Several studies have shown that human and murine hemozoin-fed phagocytes are functionally impaired. Unpurified hemozoin contains unspecifically attached unsaturated fatty acids such as arachidonic and linolenic acids. The presence in unpurified hemozoin of large quantities of ferric heme with small amounts of free iron makes hemozoin a generator of oxidative radicals capable of forming lipoperoxides or other breakdown products from polyunsaturated fatty acids.
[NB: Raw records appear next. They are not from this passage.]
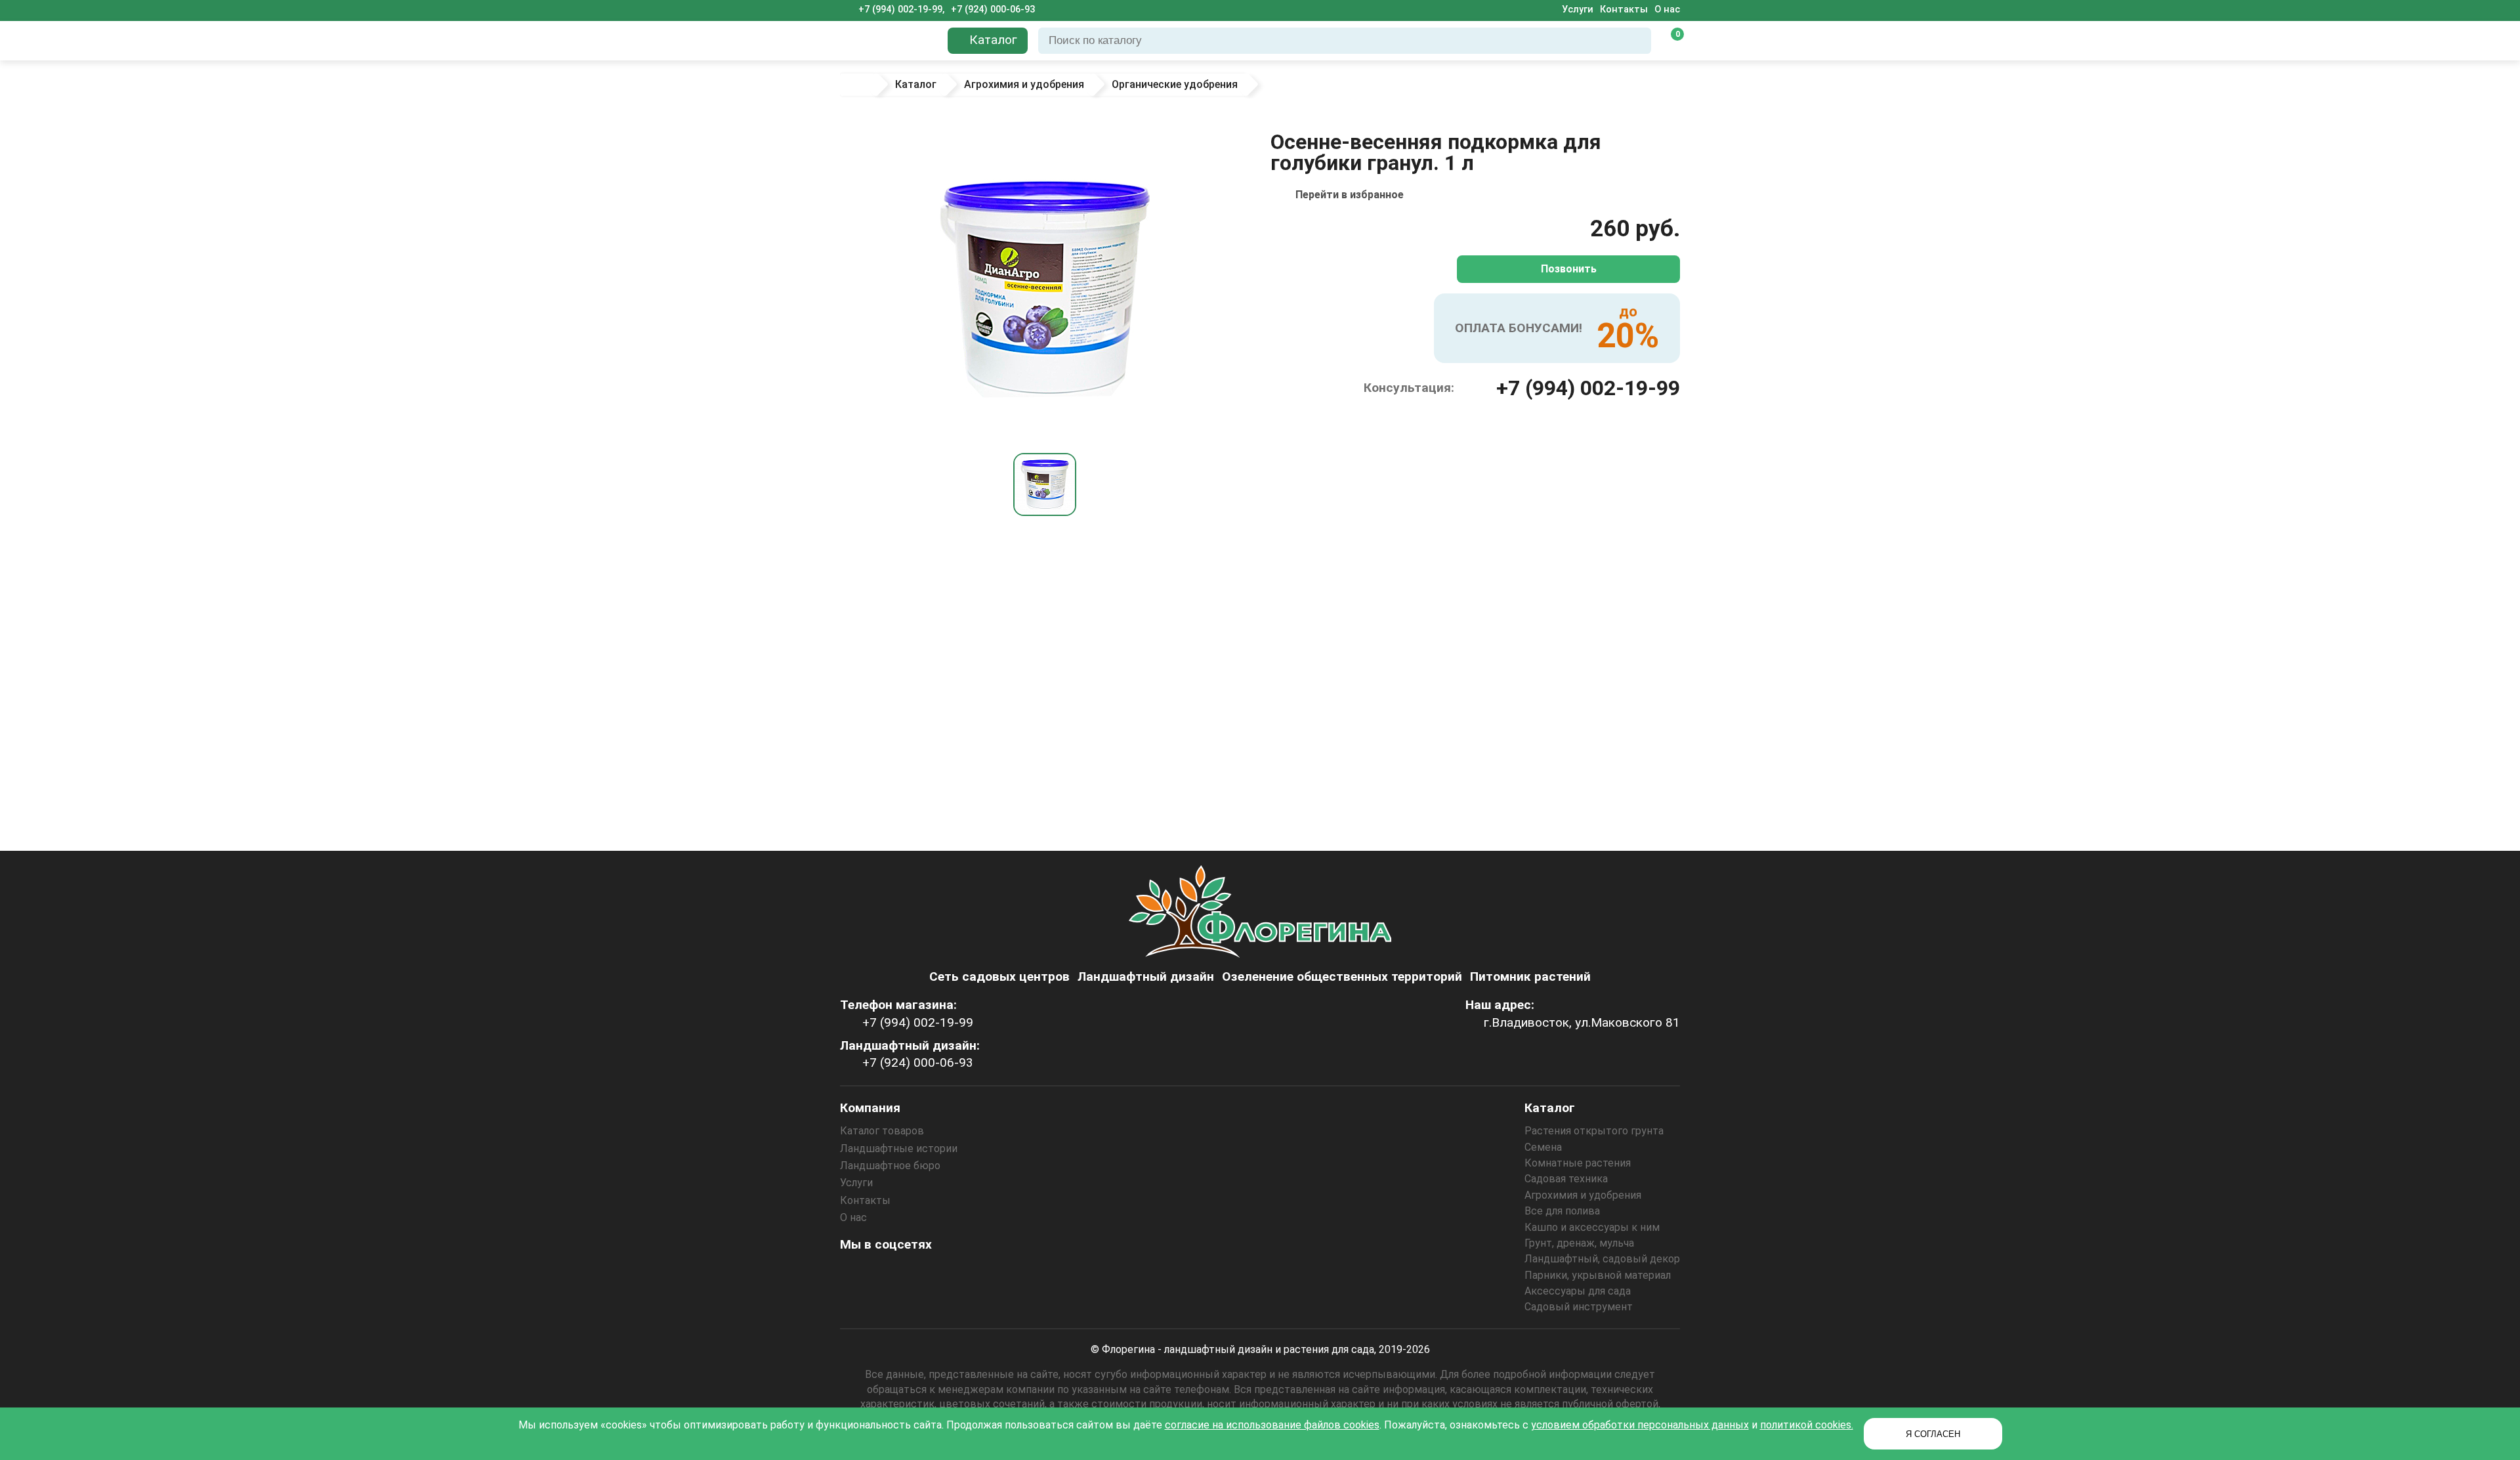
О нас (1667, 9)
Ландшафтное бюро (890, 1165)
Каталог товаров (882, 1131)
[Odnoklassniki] (889, 1273)
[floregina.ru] (888, 40)
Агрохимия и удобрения (1582, 1195)
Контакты (1624, 9)
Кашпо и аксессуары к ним (1592, 1227)
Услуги (1577, 9)
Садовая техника (1566, 1178)
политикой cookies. (1806, 1425)
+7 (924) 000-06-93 (993, 9)
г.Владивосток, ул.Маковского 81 (1582, 1022)
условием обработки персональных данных (1640, 1425)
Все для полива (1562, 1211)
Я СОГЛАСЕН (1933, 1434)
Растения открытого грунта (1594, 1131)
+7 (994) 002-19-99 (1588, 388)
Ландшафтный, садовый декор (1602, 1259)
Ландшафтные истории (898, 1148)
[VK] (924, 1273)
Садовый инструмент (1578, 1306)
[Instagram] (854, 1273)
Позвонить (1569, 269)
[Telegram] (995, 1273)
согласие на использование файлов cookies (1272, 1425)
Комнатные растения (1577, 1163)
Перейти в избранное (1349, 194)
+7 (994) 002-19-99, (901, 9)
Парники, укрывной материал (1597, 1275)
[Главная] (857, 85)
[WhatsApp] (960, 1273)
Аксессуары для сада (1577, 1291)
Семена (1543, 1147)
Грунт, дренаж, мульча (1579, 1243)
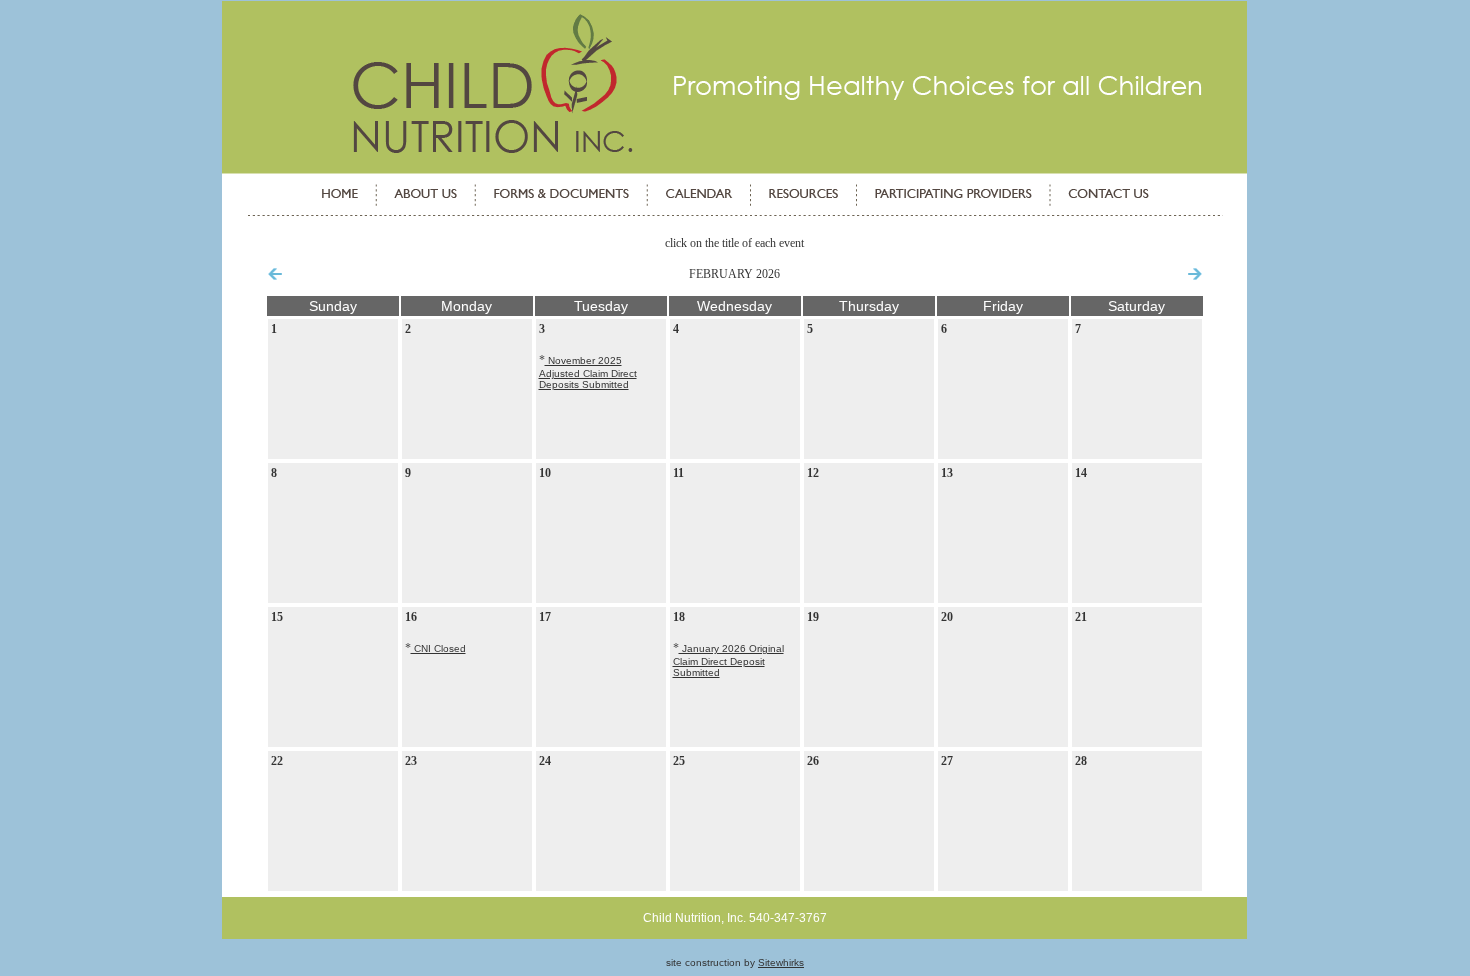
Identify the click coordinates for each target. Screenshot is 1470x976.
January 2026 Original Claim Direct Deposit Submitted (728, 660)
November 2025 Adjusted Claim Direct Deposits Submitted (588, 372)
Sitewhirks (781, 962)
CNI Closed (438, 648)
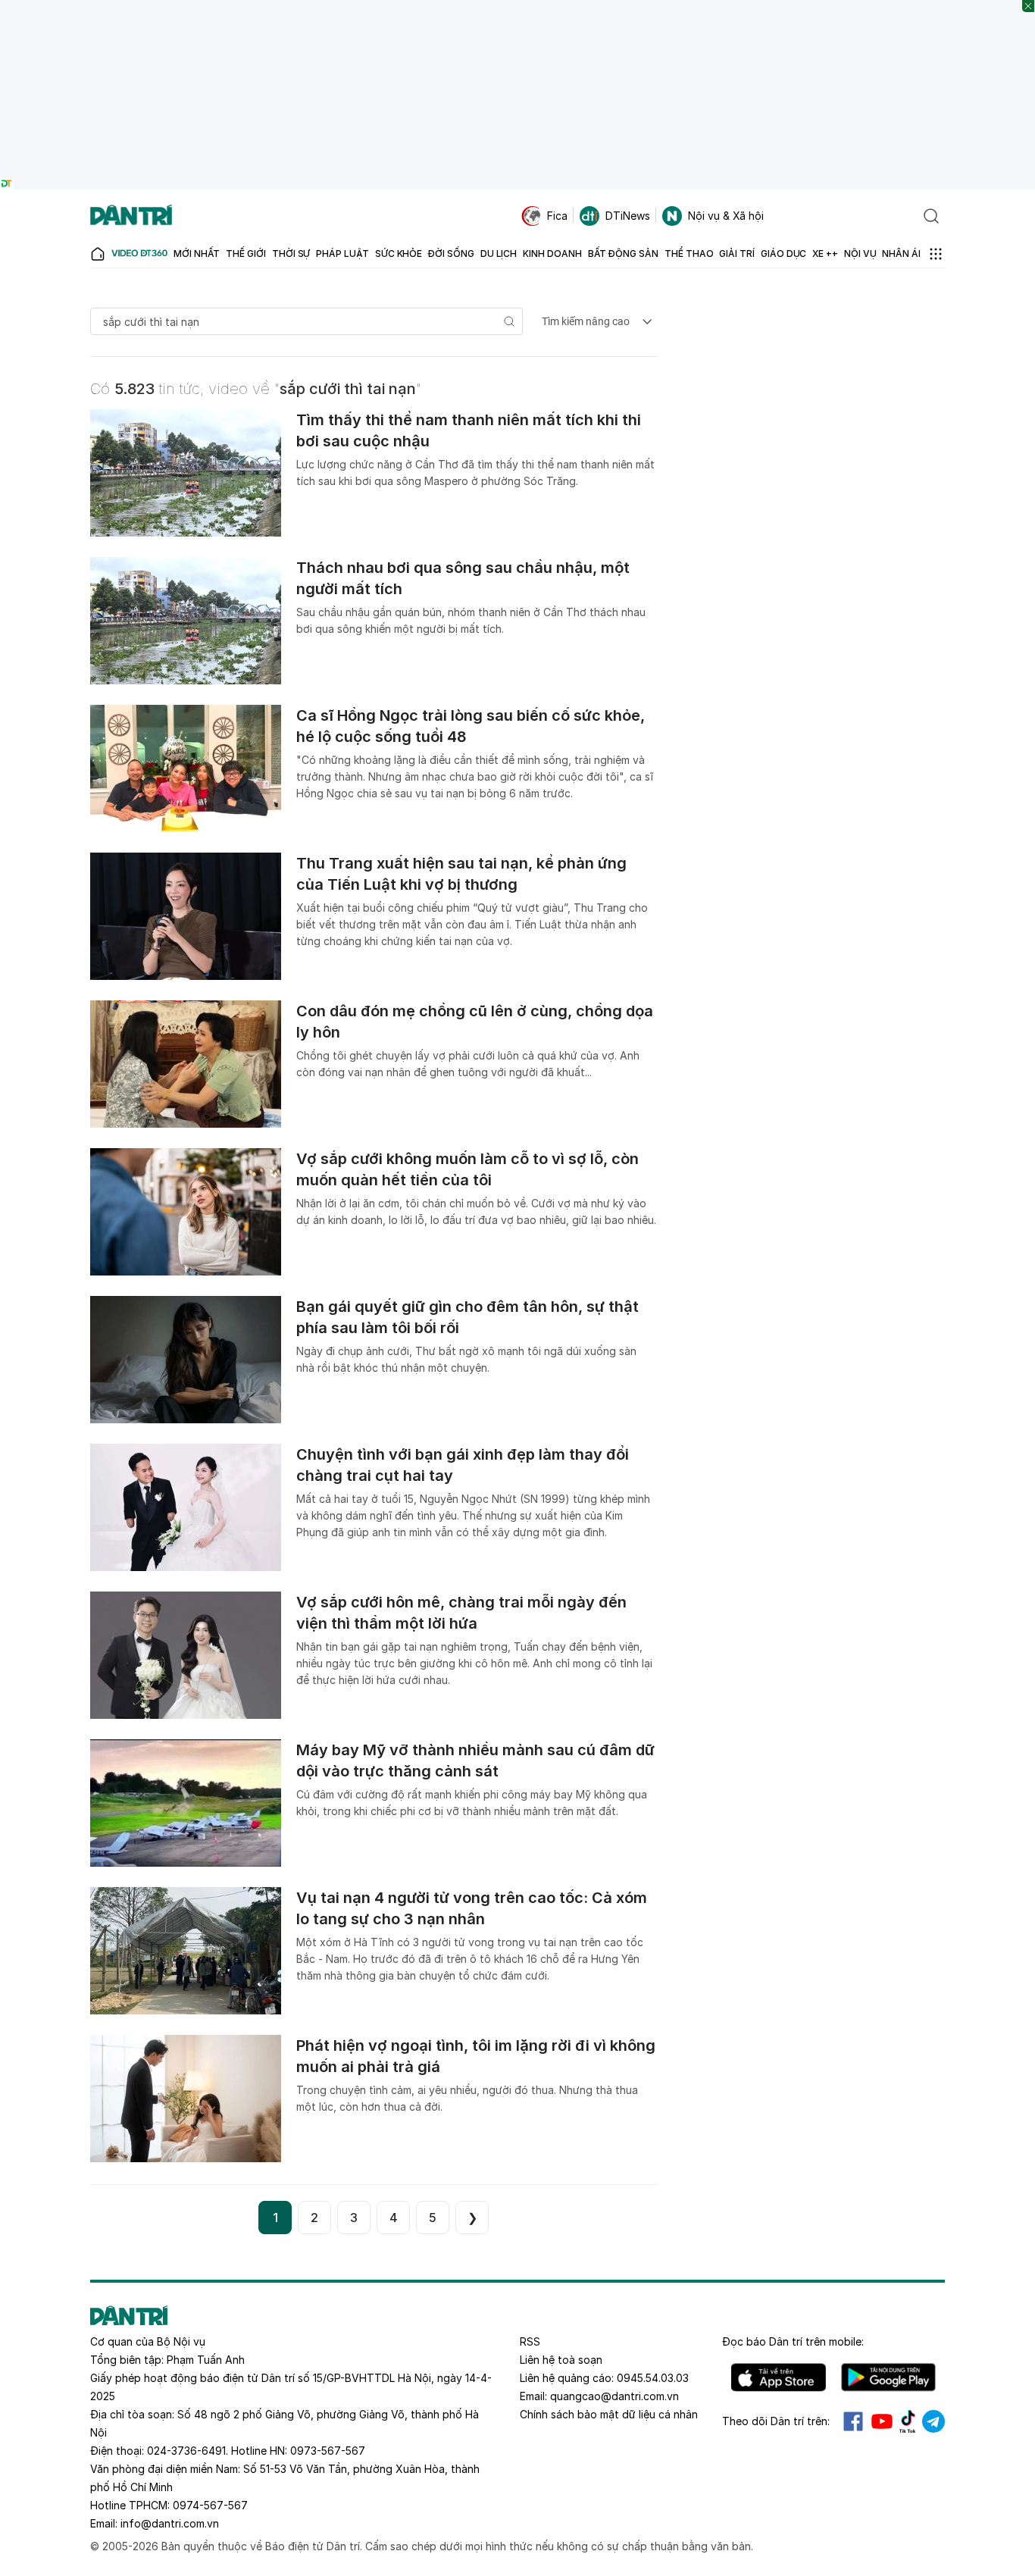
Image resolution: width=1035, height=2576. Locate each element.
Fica (557, 215)
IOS (778, 2377)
Here we show that delipidized hemozoin had reduced toxicity to monocytes. Phorbol myristate acetate (PMA)-elicited burst was poorly affected by delipidized hemozoin (ca. 17% and 21% burst inhibition by delipidized hemozoin vs ca. 75% and 65% burst inhibition by native hemozoin at 20 min or 17 h post-phagocytosis, respectively). Analysis of the lipid fraction isolated from native hemozoin by HPLC and chiral-phase HPLC showed equimolar amounts of 15(R)- and 15(S)-HETE (HETE, 15-hydroxy-6,8,11,13-eicosatetraenoic acid), most likely by-products of non-enzymatic peroxidation of arachidonic acid. The biologically active isomer, 15(S)-HETE, the product of 15-lipoxygenase, is a powerful mediator of inflammation and the effector of a large number of bioactions. 15(R,S)-HETE was found in native hemozoin (0.24 millimole/mole hemozoin heme), in supernatants of hemozoin-fed monocytes (87 nMol) and in hemozoin-fed monocytes (9.6 microMol). Approximately 84% of 15-HETE attached to hemozoin was in the esterified form. A large preponderance of esterified over free 15-HETE was also noted in supernatants of hemozoin-fed monocytes and in hemozoin-fed monocytes. In the latter cells, remarkable levels of the substance were attained. A dose-dependent curve of inhibition of PMA-elicited oxidative burst was observed. Assuming homogenuous distribution of 15-HETE in hemozoin-fed monocytes, 15(S)-HETE concentrations measured in hemozoin-fed monocytes (8 muMol) would bring about ca. 85% inhibition of PMA-elicited burst. In conclusion, derivatives of lipoperoxidation of unsaturated fatty acids such as 4-hydroxynonenal, 15-HETE and others now under study, appear to be relevant causes of hemozoin toxicity.